The City of Tshwane’s imminent payment of almost R1 billion for PEU Capital Partners’ smart metering infrastructure is in fact a payment for a running concern, says AfriBusiness attorney Willie Spies.
This, he says, was revealed after the city and PEU were ordered by the court to disclose the cancellation agreement between the parties, as well as the valuation upon which the amount is based.
AfriBusiness obtained an interim court order last week to stay the payment that was due to be made on July 1. The parties will be back in court on July 5 to further argue whether the suspension should be extended until AfriBusiness’s application to have the master service agreement between PEU and Tshwane reviewed and set aside. AfriBusiness maintains that the contract is unlawful.
The electricity smart metering project started in October 2013 against strong advice from the National Treasury, the Gauteng Provincial Treasury and then finance minister Pravin Gordhan personally. The Auditor-General has since ruled the R808 million paid to PEU in 2014/15 as irregular expenditure, which means it was incurred in contravention of supply chain legislation.
Outgoing Tshwane mayor Kgosientso Ramokgopa in May last year announced the cancellation of the contract due to unaffordability, but the parties have consistently refused to make the termination agreement public.
It emerged during a council meeting in March that the city was on the verge of paying R950 million to PEU for its infrastructure, but Ramokgopa refused to respond to questions in this regard. During court proceedings last week it was revealed that the replacement contractor, Accenture, would start on July 1, but this was dependent on the “infrastructure” payment, Tshwane’s legal team said.

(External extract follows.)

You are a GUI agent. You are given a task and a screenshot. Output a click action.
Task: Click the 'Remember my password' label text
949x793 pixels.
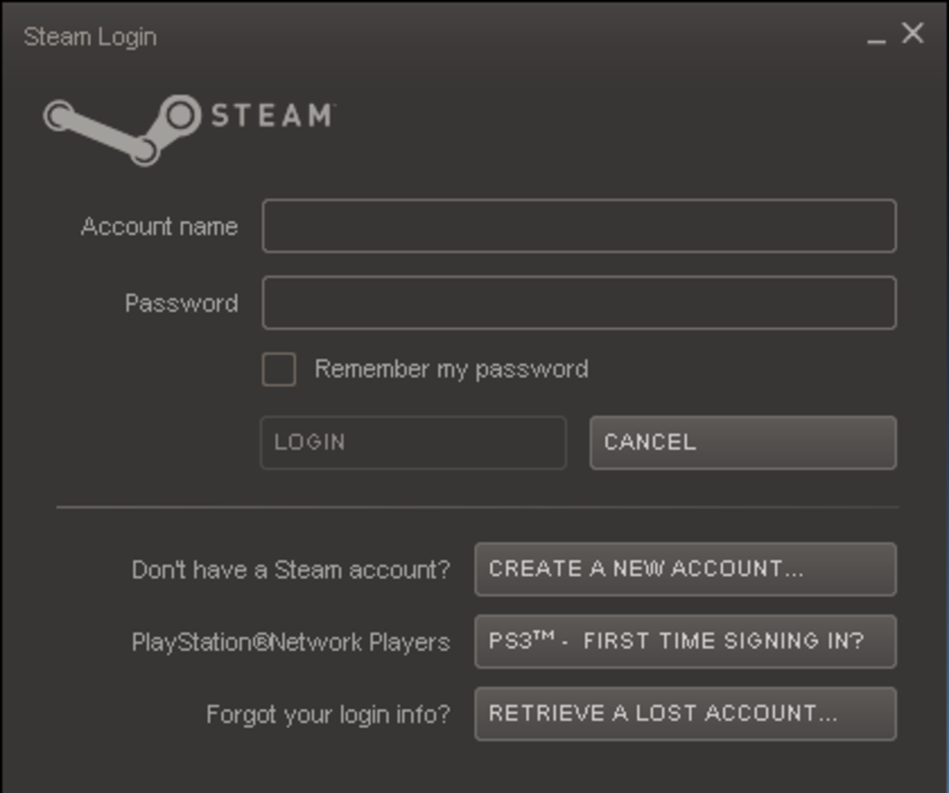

AfriBusiness on Friday got copies of the termination agreement as well as the valuation, and it was only then that the true nature of the payment became clear, Spies told Moneyweb.
He said PEU and Tshwane consistently maintained that the payment would be for infrastructure, priced at an objectively determined value. It, however, became clear from the documents that the valuation was based on inappropriate criteria.
“According to the valuation, the infrastructure was valued as a going concern by discounting the future income stream (contract term eight years) at current value.
“The City of Tshwane in other words first gave 19.5% of its electricity revenue stream to a contractor for free and now plans on buying it back at the value of the income stream. It is completely irrational,” he says.
AfriBusiness will be filing supplementary papers in the North Gauteng High Court on Monday, whereafter the documents will become a matter of public record.